▸ Short exercise
Render the listing below, from the line containing "Task: Open Microsoft Store from taskbar" through the end of the listing, as a Markdown table with the columns Row and Line, skipping blank lines and leaving out the pictures.

-- START Entries --

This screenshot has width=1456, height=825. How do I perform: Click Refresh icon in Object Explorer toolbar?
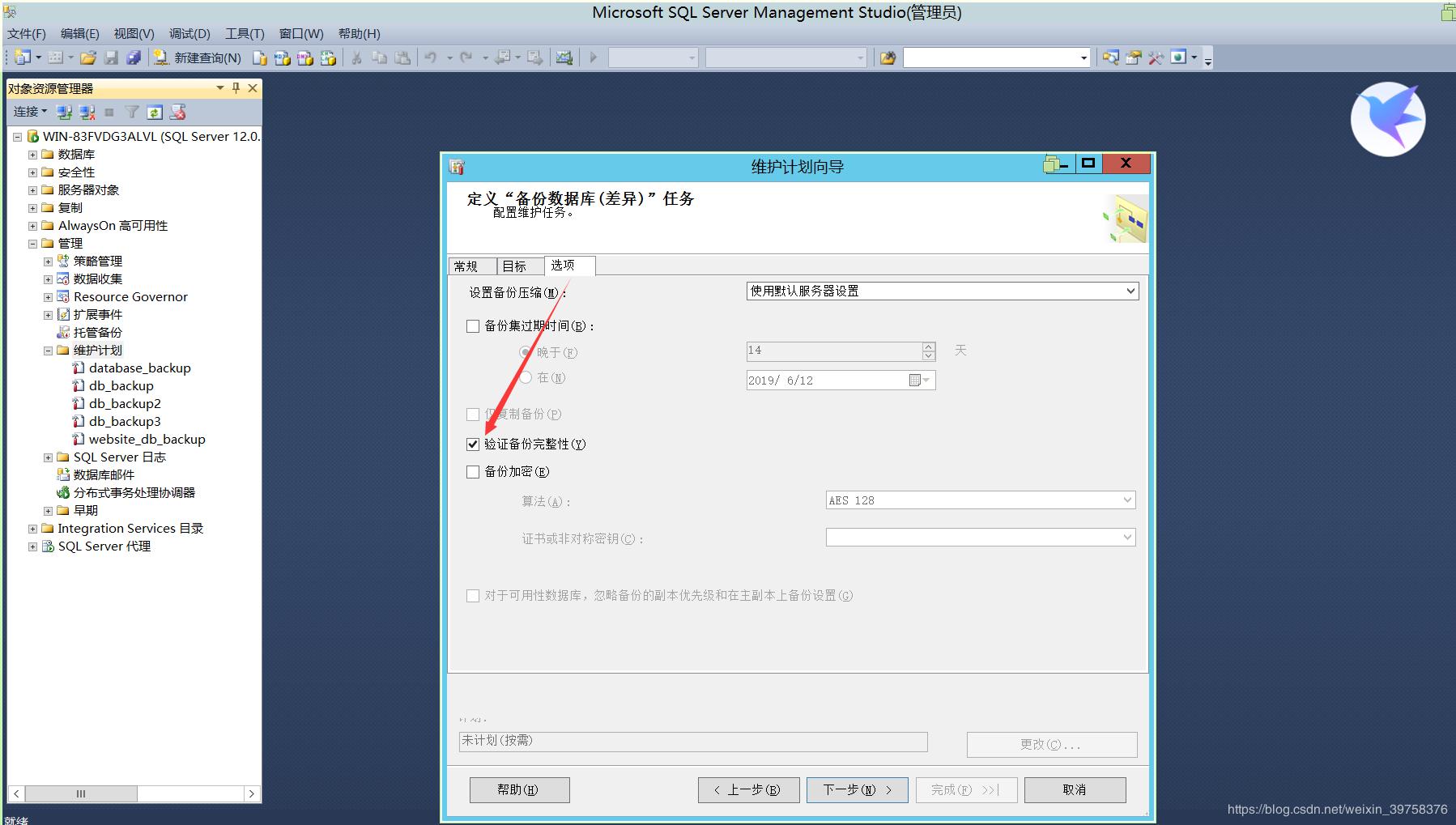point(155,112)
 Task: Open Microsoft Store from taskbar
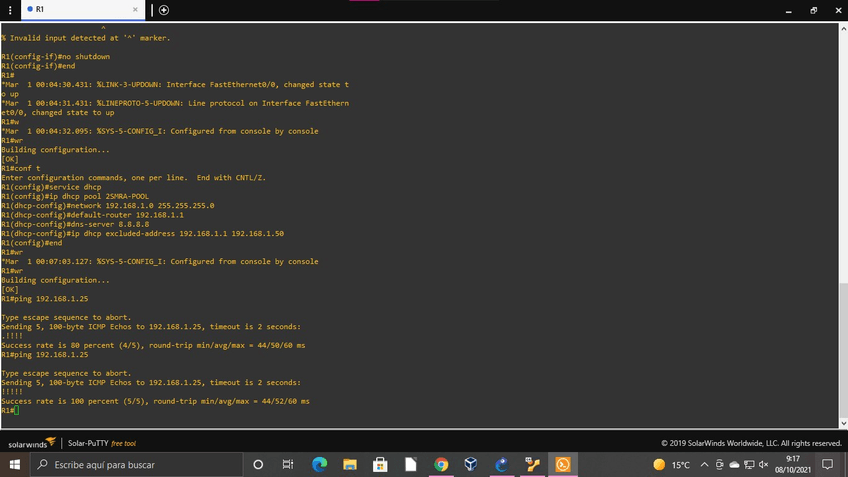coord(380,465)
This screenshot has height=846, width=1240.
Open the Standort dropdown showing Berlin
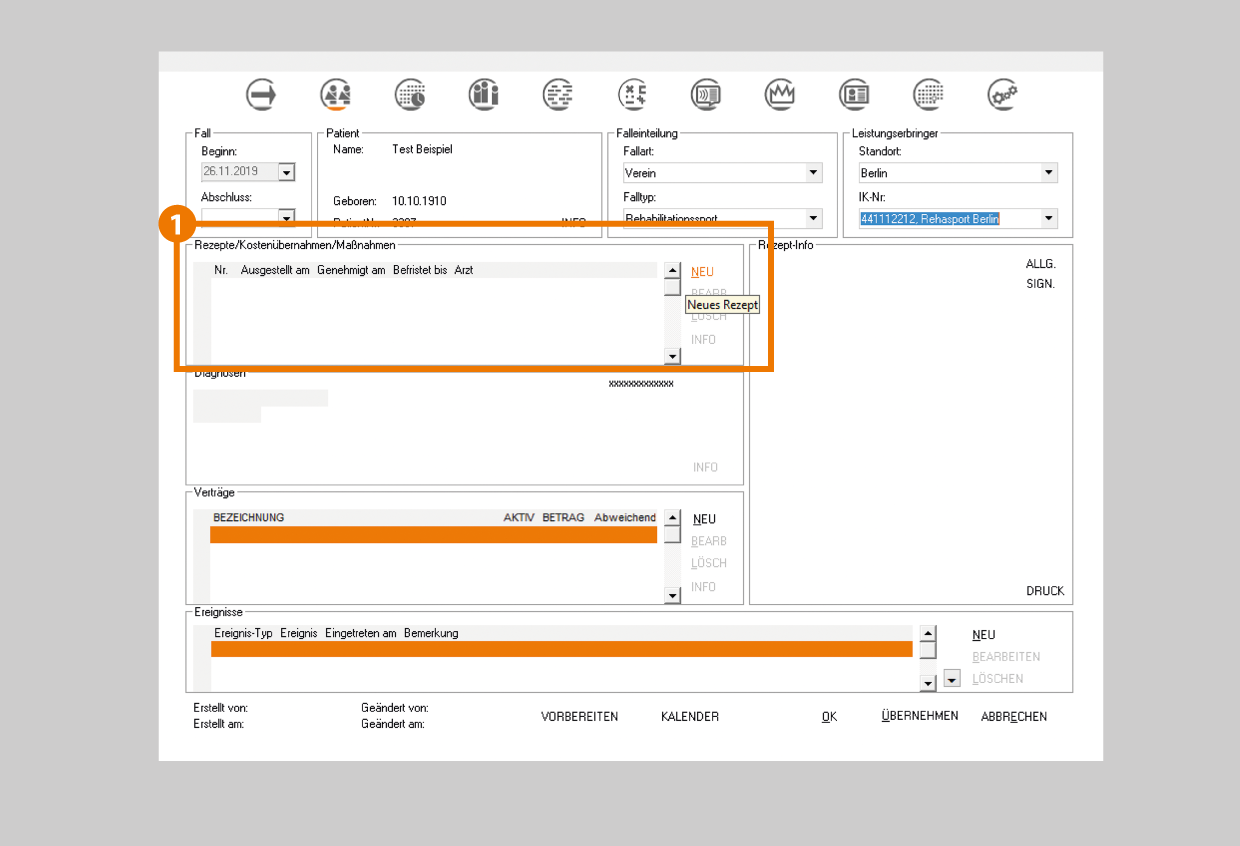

-- END Entries --

▸ Solution for this exercise
| Row | Line |
|---|---|
| 1 |  Task: Open Microsoft Store from taskbar |
| 2 | coord(380,465) |
| 3 | This screenshot has height=846, width=1240. |
| 4 | Open the Standort dropdown showing Berlin |